This chapter aims to very briefly introduce the principle of training models in a classification context. The goal is to illustrate the process using an algorithm with an intuitive principle. It seeks to demonstrate some of the concepts discussed in previous chapters, particularly those related to model training. Other courses in your curriculum will allow you to explore additional classification algorithms and the limitations of each technique.

## 1.1 Data

Ce chapitre utilise toujours le même jeu de données, présenté dans l’[introduction
de cette partie](index.qmd) : les données de vote aux élections présidentielles américaines
croisées à des variables sociodémographiques.
Le code
est disponible [sur Github](https://github.com/linogaliana/python-datascientist/blob/main/content/modelisation/get_data.py).

In [None]:
!pip install --upgrade xlrd #colab bug verson xlrd
!pip install geopandas

In [None]:
import requests

url = 'https://raw.githubusercontent.com/linogaliana/python-datascientist/main/content/modelisation/get_data.py'
r = requests.get(url, allow_redirects=True)
open('getdata.py', 'wb').write(r.content)

import getdata
votes = getdata.create_votes_dataframes()

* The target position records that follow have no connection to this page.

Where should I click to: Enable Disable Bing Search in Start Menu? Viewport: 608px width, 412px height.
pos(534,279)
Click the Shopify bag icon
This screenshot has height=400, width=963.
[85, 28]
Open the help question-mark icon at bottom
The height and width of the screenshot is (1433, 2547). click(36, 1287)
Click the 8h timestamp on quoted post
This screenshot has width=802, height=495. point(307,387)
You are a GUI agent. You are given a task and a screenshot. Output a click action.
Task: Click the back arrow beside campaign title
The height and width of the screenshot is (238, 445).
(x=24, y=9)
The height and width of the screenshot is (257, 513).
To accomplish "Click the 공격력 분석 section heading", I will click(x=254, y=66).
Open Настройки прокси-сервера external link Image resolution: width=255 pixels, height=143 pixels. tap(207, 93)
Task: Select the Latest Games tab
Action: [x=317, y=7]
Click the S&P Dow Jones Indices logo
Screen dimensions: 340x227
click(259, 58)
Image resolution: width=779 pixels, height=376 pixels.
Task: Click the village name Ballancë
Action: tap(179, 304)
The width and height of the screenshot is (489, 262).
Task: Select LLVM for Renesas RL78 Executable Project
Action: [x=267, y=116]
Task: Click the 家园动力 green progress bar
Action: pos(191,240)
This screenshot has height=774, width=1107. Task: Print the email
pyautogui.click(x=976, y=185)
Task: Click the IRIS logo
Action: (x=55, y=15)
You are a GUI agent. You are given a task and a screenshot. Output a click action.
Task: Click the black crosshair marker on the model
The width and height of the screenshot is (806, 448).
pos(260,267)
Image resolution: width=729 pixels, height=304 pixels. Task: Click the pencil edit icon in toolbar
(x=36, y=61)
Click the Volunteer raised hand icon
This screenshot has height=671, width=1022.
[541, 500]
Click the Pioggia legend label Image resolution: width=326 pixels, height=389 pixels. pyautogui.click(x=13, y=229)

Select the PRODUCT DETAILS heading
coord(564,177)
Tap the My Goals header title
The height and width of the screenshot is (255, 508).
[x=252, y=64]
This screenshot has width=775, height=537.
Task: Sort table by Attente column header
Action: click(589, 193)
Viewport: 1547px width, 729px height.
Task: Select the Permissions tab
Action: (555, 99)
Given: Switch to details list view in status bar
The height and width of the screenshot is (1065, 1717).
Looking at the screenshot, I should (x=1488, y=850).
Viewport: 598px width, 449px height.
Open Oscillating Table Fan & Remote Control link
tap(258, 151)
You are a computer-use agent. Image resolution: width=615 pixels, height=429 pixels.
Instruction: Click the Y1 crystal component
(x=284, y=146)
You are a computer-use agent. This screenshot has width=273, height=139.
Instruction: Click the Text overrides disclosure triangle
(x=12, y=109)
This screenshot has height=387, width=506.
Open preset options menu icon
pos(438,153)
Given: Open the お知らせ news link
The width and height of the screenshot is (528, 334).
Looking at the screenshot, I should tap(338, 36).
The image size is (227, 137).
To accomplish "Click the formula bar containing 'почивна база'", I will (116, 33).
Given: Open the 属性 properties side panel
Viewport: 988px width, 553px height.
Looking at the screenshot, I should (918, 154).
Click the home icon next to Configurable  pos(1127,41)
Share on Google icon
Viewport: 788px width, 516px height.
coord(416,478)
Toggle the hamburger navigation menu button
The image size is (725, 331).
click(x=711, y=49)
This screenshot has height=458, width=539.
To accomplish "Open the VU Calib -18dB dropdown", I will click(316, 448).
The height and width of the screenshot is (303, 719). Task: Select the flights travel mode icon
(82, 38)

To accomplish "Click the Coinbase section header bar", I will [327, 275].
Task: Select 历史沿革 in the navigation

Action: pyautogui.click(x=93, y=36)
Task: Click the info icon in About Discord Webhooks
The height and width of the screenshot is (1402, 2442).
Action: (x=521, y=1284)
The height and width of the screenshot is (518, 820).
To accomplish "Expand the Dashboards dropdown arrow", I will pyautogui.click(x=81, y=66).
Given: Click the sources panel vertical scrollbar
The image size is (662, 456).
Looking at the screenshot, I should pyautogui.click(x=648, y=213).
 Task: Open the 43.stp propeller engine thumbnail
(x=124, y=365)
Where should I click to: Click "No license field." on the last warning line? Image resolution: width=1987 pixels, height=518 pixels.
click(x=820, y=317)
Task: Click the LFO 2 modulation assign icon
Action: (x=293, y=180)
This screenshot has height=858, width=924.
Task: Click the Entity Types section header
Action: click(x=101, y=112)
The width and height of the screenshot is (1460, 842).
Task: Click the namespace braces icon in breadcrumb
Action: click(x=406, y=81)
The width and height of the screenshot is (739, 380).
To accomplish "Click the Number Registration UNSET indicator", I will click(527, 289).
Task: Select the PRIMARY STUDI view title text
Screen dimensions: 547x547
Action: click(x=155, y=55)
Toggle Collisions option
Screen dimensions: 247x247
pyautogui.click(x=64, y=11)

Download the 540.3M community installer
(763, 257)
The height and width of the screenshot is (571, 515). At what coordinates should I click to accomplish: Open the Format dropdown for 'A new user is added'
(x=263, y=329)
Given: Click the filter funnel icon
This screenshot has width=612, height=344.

## 1.2 The SVM Method (*Support Vector Machines*)

SVM (*Support Vector Machines*) is part of the traditional toolkit for *data scientists*.
The principle of this technique is relatively intuitive thanks to its geometric interpretation.
The goal is to find a line, with margins (supports), that best separates the point cloud in our data.
Of course, in real life, it is rare to have well-organized point clouds that can be separated by a line. However, an appropriate projection (a kernel) can transform the data to enable separation.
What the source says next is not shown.